*PROVIDED MATERIAL*:
********
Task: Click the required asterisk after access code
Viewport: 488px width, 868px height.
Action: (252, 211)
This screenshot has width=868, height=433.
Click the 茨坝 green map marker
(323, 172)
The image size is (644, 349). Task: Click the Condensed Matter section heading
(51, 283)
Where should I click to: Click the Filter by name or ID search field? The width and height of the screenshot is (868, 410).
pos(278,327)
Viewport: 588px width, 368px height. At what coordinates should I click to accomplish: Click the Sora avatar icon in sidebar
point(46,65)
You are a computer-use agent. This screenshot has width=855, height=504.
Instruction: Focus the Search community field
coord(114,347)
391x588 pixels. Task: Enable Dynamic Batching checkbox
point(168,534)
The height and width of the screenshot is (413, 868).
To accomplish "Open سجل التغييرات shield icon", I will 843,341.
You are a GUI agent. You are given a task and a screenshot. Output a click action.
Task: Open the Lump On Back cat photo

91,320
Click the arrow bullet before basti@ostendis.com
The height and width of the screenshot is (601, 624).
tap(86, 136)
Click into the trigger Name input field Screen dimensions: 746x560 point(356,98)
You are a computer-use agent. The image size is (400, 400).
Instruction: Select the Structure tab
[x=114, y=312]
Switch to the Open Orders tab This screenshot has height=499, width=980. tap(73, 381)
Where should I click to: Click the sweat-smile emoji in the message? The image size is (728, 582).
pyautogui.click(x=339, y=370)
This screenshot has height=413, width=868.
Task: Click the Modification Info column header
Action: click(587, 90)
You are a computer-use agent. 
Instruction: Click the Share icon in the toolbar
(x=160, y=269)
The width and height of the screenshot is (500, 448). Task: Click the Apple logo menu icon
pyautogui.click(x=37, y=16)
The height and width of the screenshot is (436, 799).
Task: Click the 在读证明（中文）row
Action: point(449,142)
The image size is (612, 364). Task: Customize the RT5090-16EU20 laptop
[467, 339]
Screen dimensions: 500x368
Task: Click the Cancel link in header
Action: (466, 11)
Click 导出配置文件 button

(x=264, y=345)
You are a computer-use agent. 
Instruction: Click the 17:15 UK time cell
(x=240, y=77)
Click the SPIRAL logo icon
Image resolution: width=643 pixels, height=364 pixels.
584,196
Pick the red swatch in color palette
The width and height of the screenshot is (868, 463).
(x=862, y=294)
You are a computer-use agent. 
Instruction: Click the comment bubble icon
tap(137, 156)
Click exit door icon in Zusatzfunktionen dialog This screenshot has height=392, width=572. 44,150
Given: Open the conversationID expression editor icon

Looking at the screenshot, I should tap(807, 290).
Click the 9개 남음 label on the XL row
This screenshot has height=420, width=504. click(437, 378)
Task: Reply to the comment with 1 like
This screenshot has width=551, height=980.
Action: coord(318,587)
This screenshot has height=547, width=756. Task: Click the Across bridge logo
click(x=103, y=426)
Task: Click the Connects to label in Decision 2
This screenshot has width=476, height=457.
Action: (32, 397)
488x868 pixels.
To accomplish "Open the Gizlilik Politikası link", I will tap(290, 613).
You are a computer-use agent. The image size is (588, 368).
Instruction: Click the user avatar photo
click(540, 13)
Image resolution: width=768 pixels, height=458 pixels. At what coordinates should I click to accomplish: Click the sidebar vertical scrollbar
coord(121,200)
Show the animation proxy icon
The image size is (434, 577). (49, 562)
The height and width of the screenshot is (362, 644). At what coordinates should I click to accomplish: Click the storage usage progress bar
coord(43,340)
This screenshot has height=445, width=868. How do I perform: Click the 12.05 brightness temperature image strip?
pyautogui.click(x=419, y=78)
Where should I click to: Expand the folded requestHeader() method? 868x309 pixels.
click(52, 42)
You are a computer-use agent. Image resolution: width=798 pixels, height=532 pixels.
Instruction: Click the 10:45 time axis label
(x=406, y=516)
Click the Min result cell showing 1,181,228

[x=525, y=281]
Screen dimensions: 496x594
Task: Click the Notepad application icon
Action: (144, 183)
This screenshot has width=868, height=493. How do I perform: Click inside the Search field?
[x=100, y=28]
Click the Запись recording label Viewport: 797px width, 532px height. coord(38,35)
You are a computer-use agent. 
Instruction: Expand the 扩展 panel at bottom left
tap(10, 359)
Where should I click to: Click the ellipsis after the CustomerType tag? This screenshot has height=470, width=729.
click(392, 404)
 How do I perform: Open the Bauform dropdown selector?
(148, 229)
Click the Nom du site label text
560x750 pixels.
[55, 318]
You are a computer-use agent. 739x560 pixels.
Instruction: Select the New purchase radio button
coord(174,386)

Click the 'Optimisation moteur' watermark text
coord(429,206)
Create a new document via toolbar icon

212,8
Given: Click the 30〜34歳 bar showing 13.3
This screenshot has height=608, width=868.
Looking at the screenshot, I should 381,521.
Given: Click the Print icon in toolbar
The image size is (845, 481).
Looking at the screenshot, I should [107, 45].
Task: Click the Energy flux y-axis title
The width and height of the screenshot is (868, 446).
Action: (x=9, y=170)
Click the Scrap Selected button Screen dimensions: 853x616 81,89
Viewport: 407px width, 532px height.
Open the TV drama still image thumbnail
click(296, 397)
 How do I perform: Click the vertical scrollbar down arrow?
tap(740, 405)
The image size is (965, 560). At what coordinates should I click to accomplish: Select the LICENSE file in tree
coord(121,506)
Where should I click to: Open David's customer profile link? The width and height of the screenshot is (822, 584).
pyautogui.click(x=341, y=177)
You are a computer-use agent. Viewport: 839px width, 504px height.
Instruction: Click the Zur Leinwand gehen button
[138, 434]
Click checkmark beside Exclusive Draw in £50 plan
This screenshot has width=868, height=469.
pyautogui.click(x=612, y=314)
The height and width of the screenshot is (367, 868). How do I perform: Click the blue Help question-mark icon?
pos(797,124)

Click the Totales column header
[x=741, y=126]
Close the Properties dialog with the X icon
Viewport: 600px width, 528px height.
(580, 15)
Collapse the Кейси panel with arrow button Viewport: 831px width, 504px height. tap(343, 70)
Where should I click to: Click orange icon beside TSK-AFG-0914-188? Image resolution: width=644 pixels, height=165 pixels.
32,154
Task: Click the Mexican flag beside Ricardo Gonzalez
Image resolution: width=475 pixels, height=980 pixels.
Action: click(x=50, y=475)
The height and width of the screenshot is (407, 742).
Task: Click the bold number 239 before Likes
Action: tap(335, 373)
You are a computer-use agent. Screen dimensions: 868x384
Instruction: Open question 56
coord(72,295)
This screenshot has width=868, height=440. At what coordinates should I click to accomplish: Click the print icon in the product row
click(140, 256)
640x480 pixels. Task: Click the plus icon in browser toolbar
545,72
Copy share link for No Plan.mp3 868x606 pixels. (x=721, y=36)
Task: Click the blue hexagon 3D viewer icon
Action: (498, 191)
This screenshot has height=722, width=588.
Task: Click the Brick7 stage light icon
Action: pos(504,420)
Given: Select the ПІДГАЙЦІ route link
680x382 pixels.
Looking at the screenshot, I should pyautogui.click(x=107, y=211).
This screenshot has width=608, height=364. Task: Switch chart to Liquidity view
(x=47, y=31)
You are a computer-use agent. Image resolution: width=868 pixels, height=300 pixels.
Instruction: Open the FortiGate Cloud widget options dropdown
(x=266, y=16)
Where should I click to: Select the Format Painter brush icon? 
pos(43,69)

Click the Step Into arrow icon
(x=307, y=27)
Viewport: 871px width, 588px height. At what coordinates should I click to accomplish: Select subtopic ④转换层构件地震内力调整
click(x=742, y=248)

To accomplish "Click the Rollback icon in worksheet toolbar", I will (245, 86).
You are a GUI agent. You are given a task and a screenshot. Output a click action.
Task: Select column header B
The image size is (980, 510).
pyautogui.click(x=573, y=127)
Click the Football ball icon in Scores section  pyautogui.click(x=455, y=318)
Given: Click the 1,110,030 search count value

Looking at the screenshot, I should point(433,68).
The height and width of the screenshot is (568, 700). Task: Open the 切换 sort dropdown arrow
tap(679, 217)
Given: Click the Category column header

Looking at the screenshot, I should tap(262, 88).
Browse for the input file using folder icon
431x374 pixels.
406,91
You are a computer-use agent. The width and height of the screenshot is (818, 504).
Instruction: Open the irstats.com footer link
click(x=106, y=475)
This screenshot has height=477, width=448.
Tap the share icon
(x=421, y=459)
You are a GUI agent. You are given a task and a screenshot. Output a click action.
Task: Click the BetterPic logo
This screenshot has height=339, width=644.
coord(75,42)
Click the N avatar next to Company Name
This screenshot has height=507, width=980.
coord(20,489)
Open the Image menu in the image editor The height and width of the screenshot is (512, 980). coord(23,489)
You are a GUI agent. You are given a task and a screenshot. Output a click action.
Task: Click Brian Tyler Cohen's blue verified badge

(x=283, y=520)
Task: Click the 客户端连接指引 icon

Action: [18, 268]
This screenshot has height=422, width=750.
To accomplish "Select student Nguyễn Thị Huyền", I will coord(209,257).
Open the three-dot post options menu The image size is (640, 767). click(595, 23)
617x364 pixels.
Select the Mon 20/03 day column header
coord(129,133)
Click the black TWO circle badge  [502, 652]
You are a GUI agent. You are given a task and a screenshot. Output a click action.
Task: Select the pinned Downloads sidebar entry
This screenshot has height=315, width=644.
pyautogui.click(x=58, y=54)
********
*EXERCISE DESCRIPTION*: Taking the listing above as the source, transcribe only the lines starting at the line with "560x750 pixels." and going through the line with "Given: Click the Print icon in toolbar", unaltered and with both ends included.

*EXERCISE OUTPUT*:
560x750 pixels.
[55, 318]
You are a computer-use agent. 739x560 pixels.
Instruction: Select the New purchase radio button
coord(174,386)

Click the 'Optimisation moteur' watermark text
coord(429,206)
Create a new document via toolbar icon

212,8
Given: Click the 30〜34歳 bar showing 13.3
This screenshot has height=608, width=868.
Looking at the screenshot, I should 381,521.
Given: Click the Print icon in toolbar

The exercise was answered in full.